= TEXTO PARA LER =
↓↓↓

Gabriela, o remake, lá terminou na SIC e infelizmente tudo o que temia confirmou-se. Há cerca de 1 mês, tal era a minha irritação com a "inspiração" de Gabriela, que pedi o livro emprestado à biblioteca e o li. Há motivos melhores para ler um livro, principalmente tratando-se de um livro e escritor tão importantes, mas finalmente li Gabriela, Cravo e Canela.

A equipa da Globo foi muito esperta, no genérico não escreveu "adaptado de" mas "inspirado em". Isso descartou-os de toda e qualquer obrigação a uma fidelidade para com o livro e deu-lhes carta branca para fazerem o que lhes apetecesse. Infelizmente no caso de Gabriela o resultado foi medíocre, comparando primeiro com o livro e depois também com a novela dos anos 70. Mas vamos por partes.

O elenco. Infelizmente o elenco não foi dos mais felizes apesar de contar com nomes de peso nos actores televisivos brasileiros. Os únicos, mesmo os unicos que achei bem escolhidos e que tiveram um bom desempenho foram Juliana Paes, como Gabriela e Matheus Solano, como Mundinho Falcão [ai Matheus, se te apanhasse à minha frente...]. Habitualmente gosto de Humberto Martins, mas ele é demasiado bronco para fazer de Nacib, o Nacib dele aborreceu-me e achei-o uma personagem desinteressante (ao contrário do livro e da 1ª novela). Armando Bógus, volta que estás perdoado! Armando Bógus, o Nacib dos anos 70, para além de corresponder melhor à descrição do livro, era um actor com "A" grande. Já António Fagundes é demasiado novo para fazer de Coronel Ramiro Bastos (com 80 anos no livro) e, pior, tentou emular Paulo Gracindo, ficando a léguas do Coronel original. Paulo Gracindo metia medo, Fagundes foi ridículo. O Tonico Bastos de Marcelo Serrado não chegou nem por sombras aos calcanhares de Fúlvio Stefanini. Todos os maneirismos que em Stefanini eram curiosos e engraçados ("manequim de porta de loja"), no exagero de Marcelo Serrado, provavelmente a querer desligar-se de Crô de Fina Estampa, tornou Tonico num palhaço. Outro palhaço foi o Professor Josué (de Anderson di Rizzi), ao contrário do tímido e desengonçado de Marco Nanini. Muito diferente do livro e da versão dos anos 70, Malvina (a minha personagem preferida por tudo o que ela representa) é uma rapariga brejeira e respondona e não uma rapariga sensível, inteligente, intelectual, ingénua e revoltada. Ao colocarem Vanessa Giácomo, já de si muito brejeira, a fazer a personagem estragaram tudo. A única que está mais próxima do livro é Jerusa, apesar de no livro ela ser menos mosquinha-morta e um pouco mais pespineta. E nem vou falar de Zarolha, tenho IMENSAS saudades da maravilhosa Dina Sfat.

↑↑↑

= INSTRUÇÃO 1 =
Dá, como lista JSON de strings, as linhas dos registos que vão da linha com "Check the select-all keywords checkbox" até ao fim dos registos, com as duas pontas incluídas, uma string por linha e sem linhas em branco. Tira as imagens da resposta.

= REGISTOS DISPONÍVEIS =
↓↓↓

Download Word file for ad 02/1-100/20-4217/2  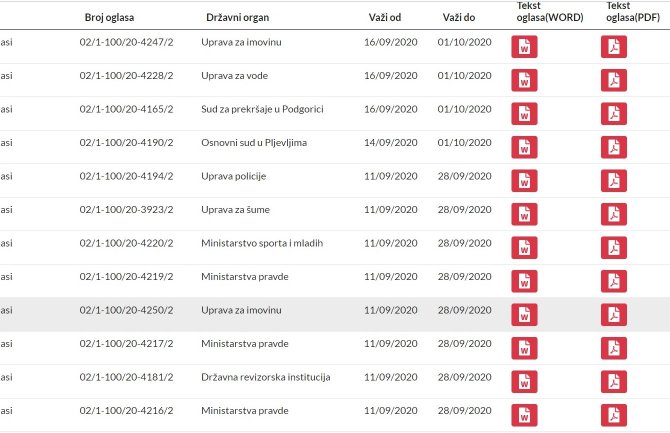pyautogui.click(x=524, y=348)
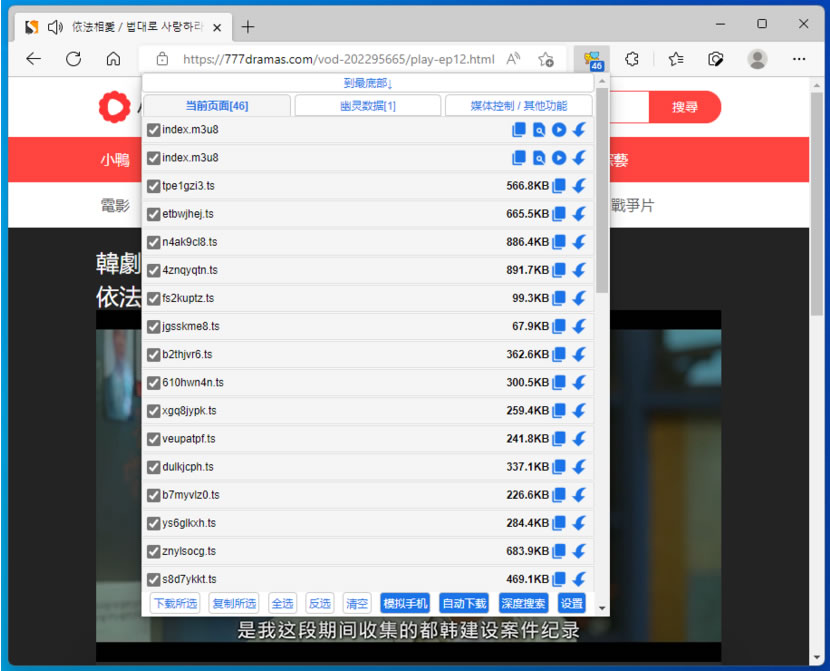Toggle the checkbox for xgq8jypk.ts
The height and width of the screenshot is (671, 830).
[153, 410]
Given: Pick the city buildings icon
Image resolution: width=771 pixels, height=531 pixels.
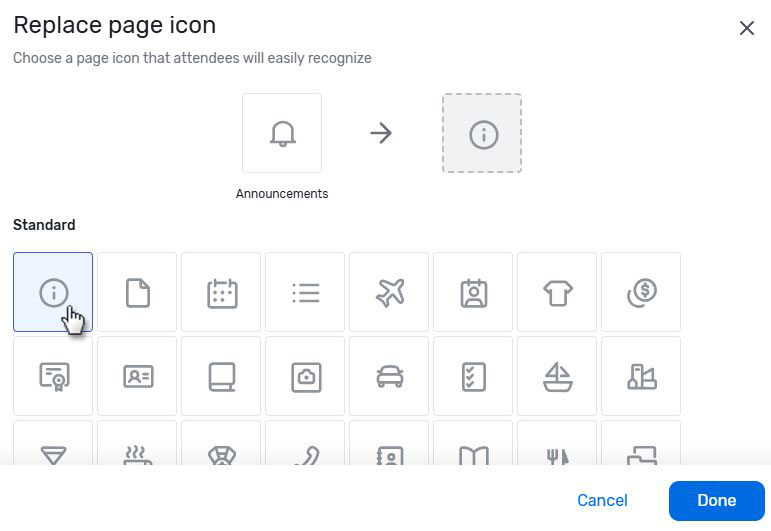Looking at the screenshot, I should coord(641,376).
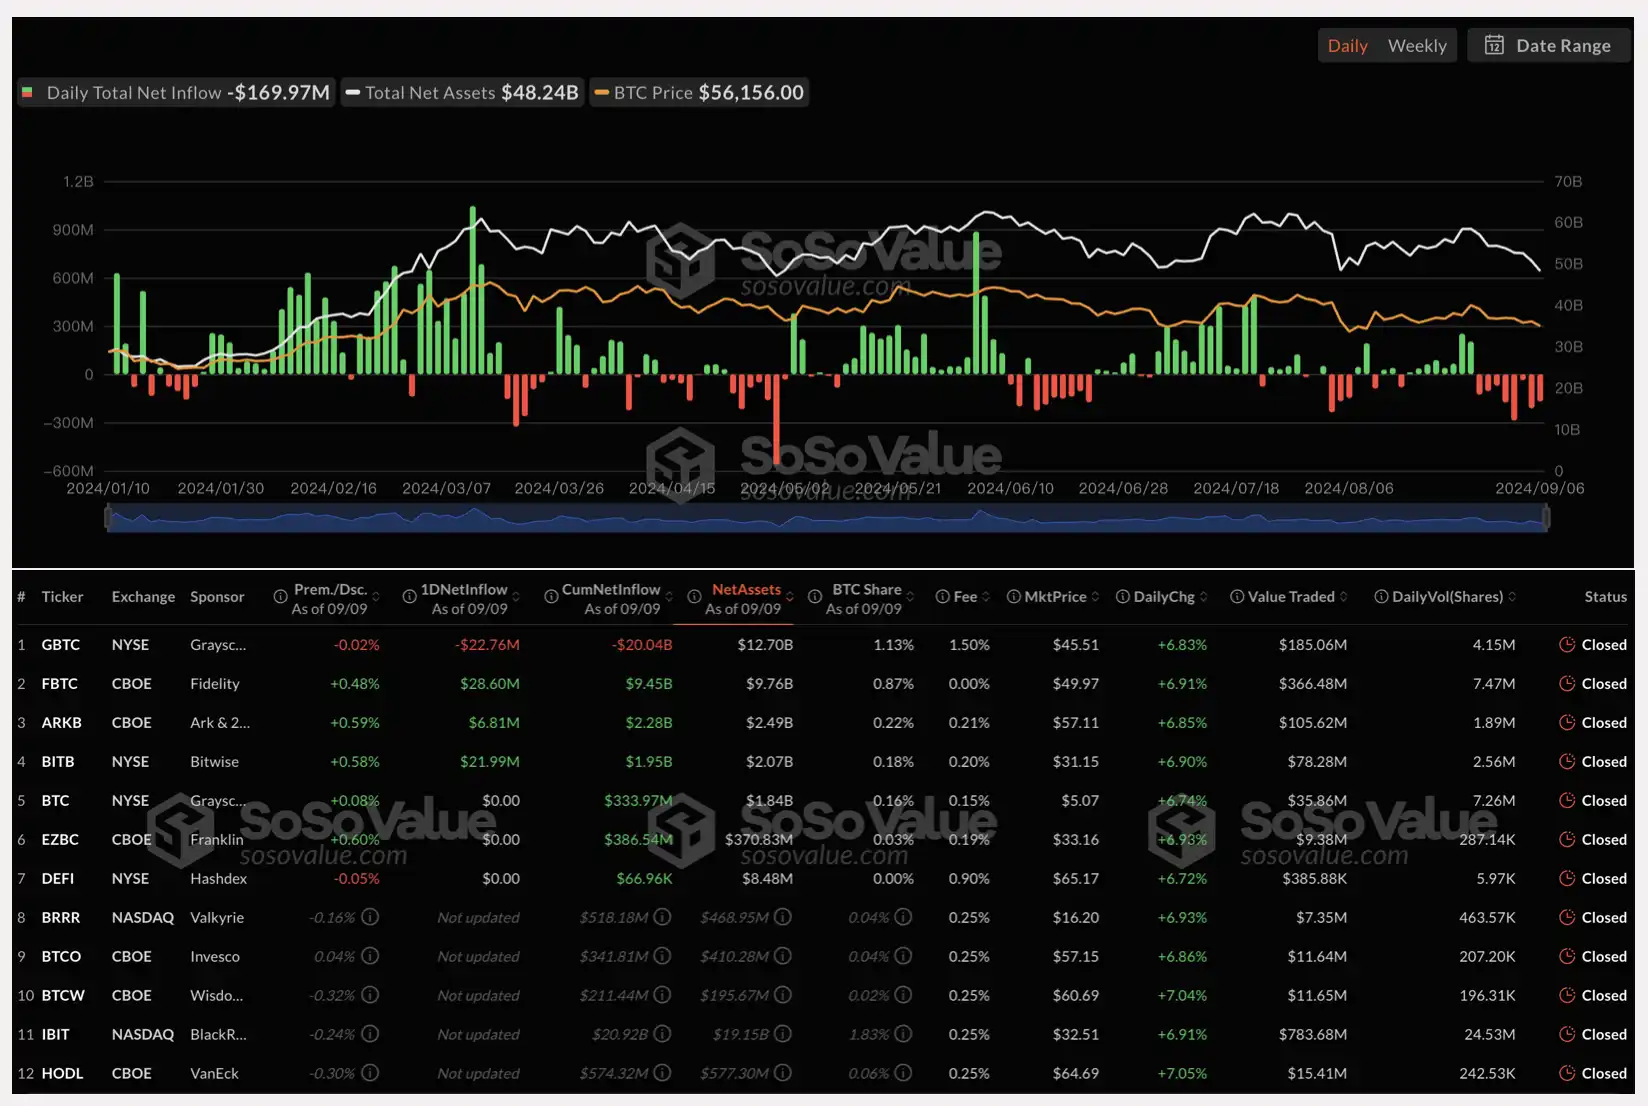Click info icon next to BTC Share header

click(815, 597)
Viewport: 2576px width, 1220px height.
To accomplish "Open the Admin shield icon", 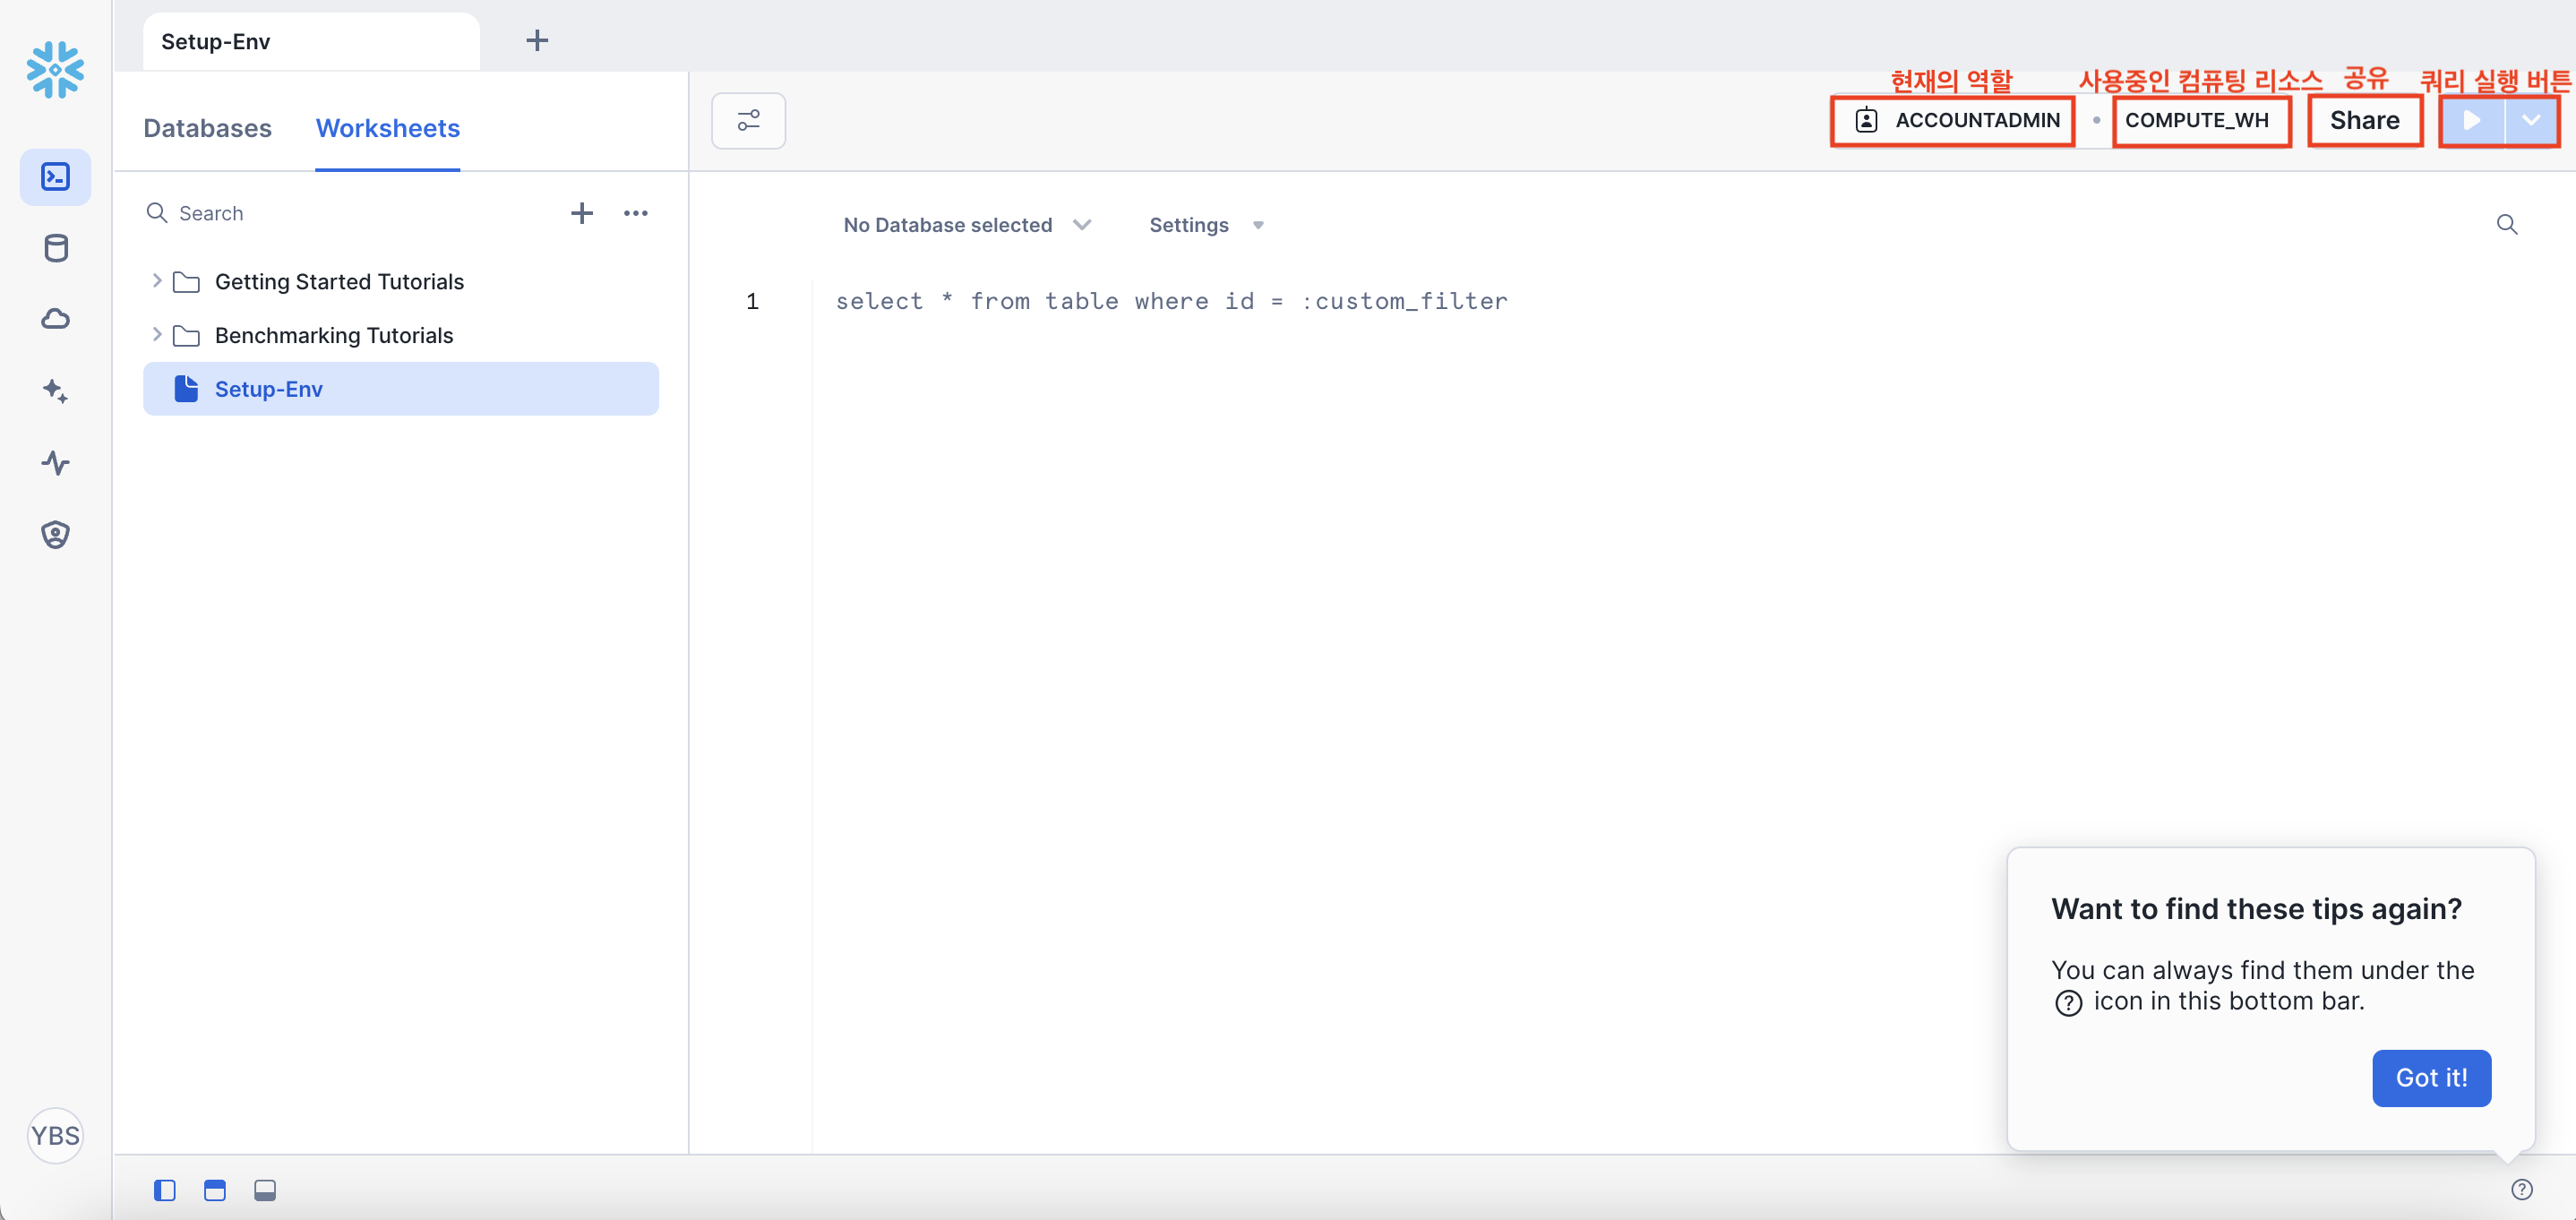I will click(x=56, y=535).
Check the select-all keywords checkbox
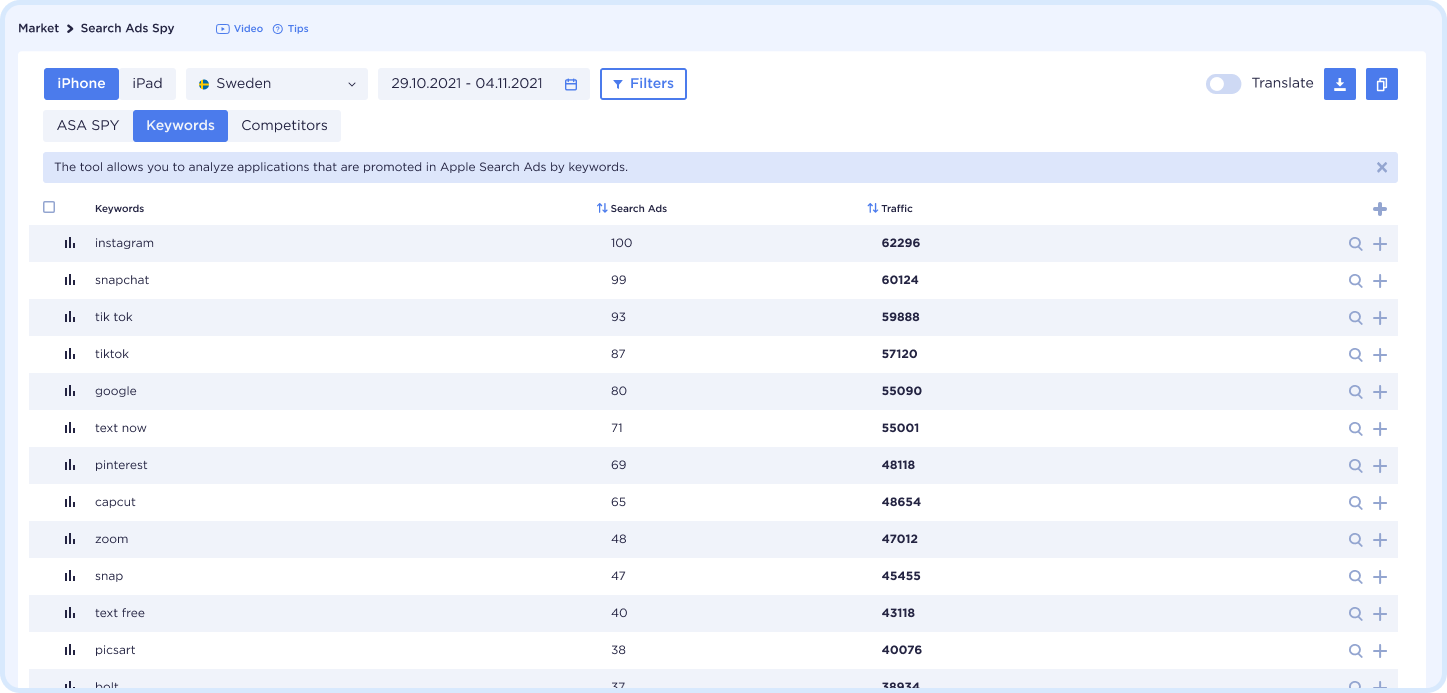Image resolution: width=1447 pixels, height=693 pixels. tap(49, 208)
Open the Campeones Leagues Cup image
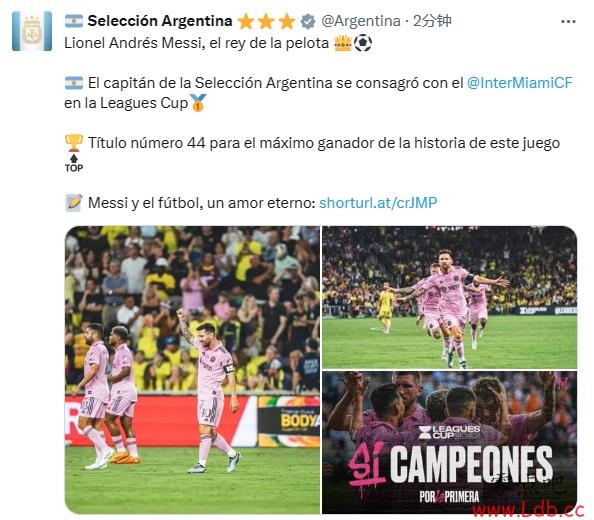This screenshot has width=594, height=520. [x=449, y=442]
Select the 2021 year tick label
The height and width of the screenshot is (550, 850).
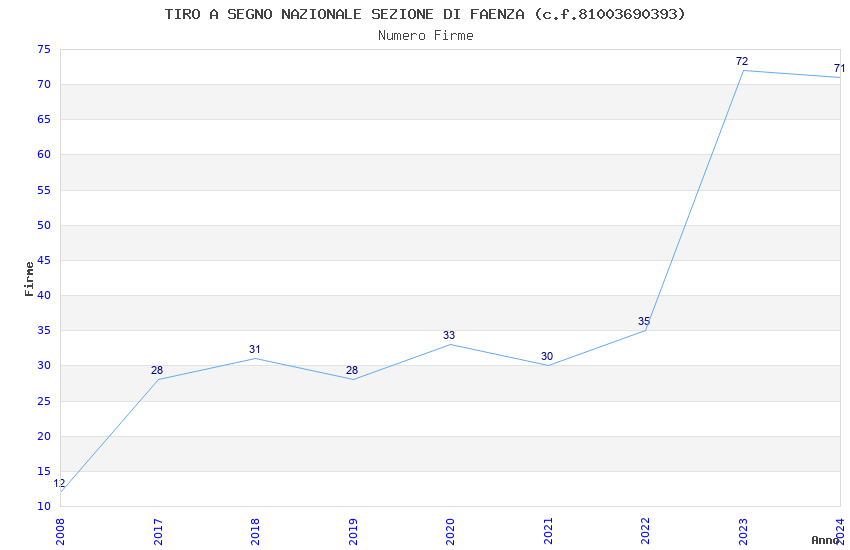(x=548, y=530)
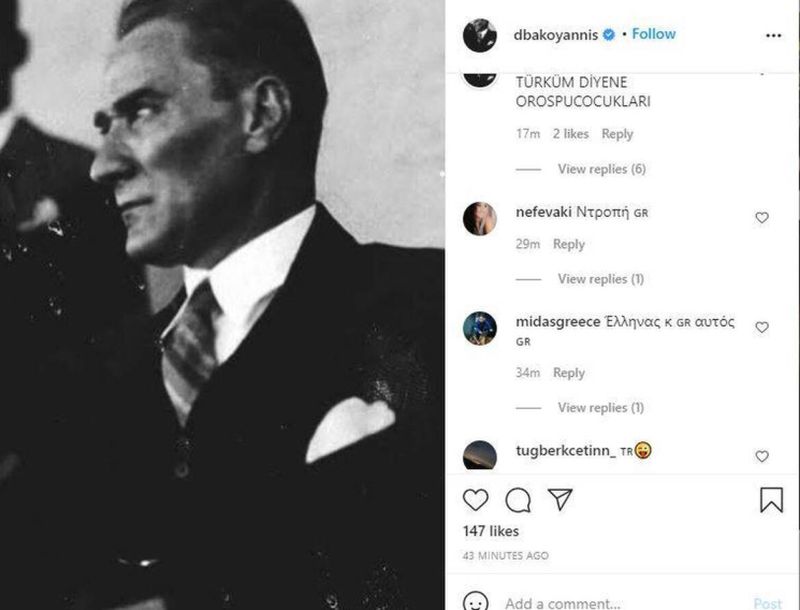Open the three-dot more options menu
The height and width of the screenshot is (610, 800).
(x=773, y=35)
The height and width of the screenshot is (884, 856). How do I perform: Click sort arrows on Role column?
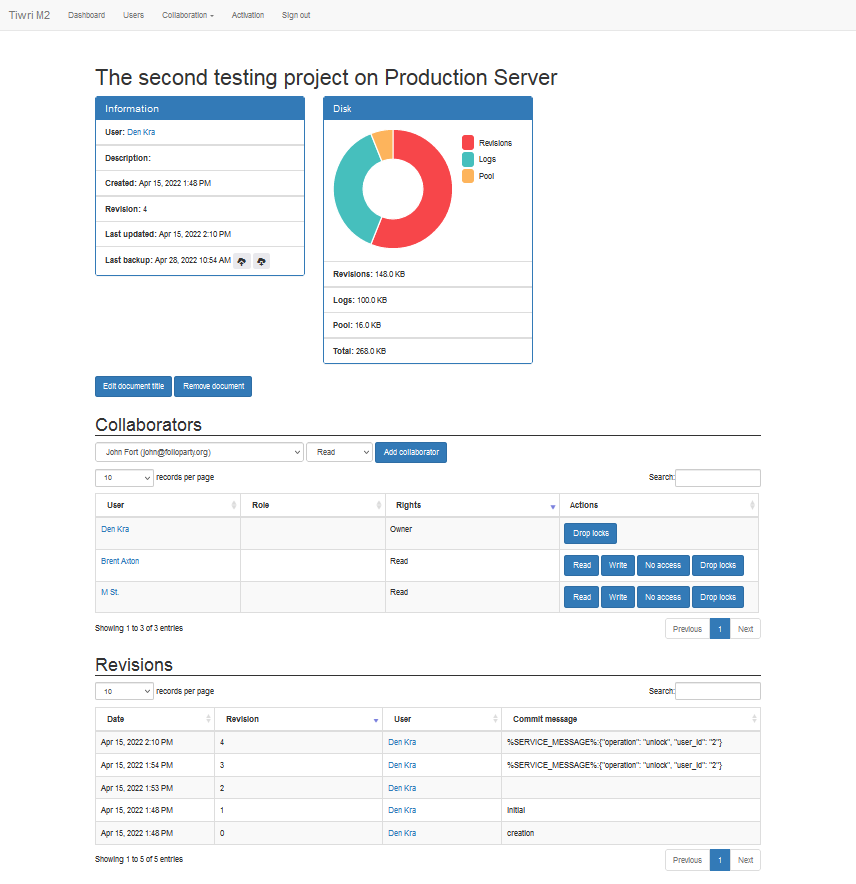pyautogui.click(x=378, y=506)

↑↑↑

= INSTRUÇÃO 2 =
Prolonga o texto sobre o remake de Gabriela, começando logo a seguir à última frase.

= RESPOSTA ESCRITA 1 =
[
  "Check the select-all keywords checkbox",
  "Image resolution: width=1447 pixels, height=693 pixels. tap(49, 208)",
  "Open the Campeones Leagues Cup image",
  "This screenshot has width=594, height=520. [x=449, y=442]",
  "Select the 2021 year tick label",
  "The height and width of the screenshot is (550, 850).",
  "(x=548, y=530)",
  "Open the three-dot more options menu",
  "The height and width of the screenshot is (610, 800).",
  "(x=773, y=35)",
  "The height and width of the screenshot is (884, 856). How do I perform: Click sort arrows on Role column?",
  "pyautogui.click(x=378, y=506)"
]

= RESPOSTA ESCRITA 2 =
A história. A novela dos anos 70 é uma adaptação bastante fiel ao livro de Jorge Amado, onde, por questões de formato e linguagem aglutinaram-se relações, eventos e mudou-se um pouco a cronologia. O livro é conduzido pelas personagens, como tal não é inteiramente linear, mas a adaptação dos anos 70 agarrou na história e contou-a de forma cronológica e linear, separando cada grande evento por um ou mais episódios. Uma das coisas que adorei quando revi a Gabriela dos anos 70 foi a economia narrativa. É um facto que quando se adapta um livro a cinema ou televisão normalmente é necessário cortar ou aglutinar partes, a Gabriela dos anos 70 cortou pouco e aglutinou um pouco, mas não houve necessidade de introduzir coisas ou personagens que não figuram no livro. Deu, sim, mais destaque a Maria Machadão, juntou a sua casa ao Bataclã, dois estabelecimentos separados no livro, tornou Jerusa amiga de Malvina, o que deu muito jeito na exposição das duas personagens, e deu algum destaque a histórias menores para dar densidade a personagens de Ilhéus. O peso da política e das relações amorosas é, tal como no livro, semelhante e equilibrado e, desta forma, conta-nos parte da história moderna do Brasil e da Bahia.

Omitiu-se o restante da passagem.